→ EXERCISE AIM
Among the records that follow, count the lines where "agent" appears, and state the count by itself.

→ EXTRACTED MATERIAL

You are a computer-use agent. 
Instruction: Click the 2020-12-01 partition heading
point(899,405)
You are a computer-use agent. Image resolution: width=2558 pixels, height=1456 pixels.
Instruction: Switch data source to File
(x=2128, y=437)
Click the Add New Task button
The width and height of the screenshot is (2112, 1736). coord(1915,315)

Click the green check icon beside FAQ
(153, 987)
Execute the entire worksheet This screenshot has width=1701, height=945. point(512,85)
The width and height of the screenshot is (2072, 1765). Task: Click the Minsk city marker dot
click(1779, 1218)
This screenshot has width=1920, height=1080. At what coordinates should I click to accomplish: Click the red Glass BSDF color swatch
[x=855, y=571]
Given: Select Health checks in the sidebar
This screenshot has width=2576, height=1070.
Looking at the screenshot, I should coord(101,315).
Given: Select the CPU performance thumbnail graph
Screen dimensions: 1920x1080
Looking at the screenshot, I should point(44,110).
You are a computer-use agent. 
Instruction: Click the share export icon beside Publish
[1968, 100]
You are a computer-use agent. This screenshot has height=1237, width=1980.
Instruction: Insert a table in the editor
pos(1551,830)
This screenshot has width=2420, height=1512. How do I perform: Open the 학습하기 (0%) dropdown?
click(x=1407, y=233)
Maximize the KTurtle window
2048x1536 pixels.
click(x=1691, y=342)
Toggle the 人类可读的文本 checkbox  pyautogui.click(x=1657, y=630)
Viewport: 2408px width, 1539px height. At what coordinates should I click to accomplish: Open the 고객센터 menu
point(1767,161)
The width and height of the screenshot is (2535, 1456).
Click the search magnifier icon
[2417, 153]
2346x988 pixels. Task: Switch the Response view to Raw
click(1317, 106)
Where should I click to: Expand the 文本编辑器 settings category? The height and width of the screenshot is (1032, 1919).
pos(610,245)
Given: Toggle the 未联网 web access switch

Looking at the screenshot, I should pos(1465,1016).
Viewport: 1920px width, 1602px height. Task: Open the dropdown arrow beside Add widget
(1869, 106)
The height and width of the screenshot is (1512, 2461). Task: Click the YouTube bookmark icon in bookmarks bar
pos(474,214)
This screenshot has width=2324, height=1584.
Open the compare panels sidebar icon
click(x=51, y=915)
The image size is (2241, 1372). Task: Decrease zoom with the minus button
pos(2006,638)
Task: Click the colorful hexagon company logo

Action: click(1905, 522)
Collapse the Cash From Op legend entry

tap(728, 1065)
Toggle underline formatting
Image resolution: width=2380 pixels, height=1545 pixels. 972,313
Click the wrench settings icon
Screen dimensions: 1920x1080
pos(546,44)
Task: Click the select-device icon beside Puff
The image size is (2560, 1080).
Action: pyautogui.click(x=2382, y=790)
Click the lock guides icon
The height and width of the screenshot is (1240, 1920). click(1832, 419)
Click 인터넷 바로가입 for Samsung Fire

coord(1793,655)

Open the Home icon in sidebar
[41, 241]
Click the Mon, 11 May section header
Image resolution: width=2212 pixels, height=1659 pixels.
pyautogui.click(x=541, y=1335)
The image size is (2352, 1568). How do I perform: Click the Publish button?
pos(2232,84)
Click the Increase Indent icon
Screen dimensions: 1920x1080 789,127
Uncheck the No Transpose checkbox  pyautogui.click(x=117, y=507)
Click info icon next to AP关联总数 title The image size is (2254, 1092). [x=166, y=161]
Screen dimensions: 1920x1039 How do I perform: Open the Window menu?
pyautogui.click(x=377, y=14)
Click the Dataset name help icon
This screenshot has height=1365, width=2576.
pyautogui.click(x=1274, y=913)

→ WRITTEN SOLUTION
4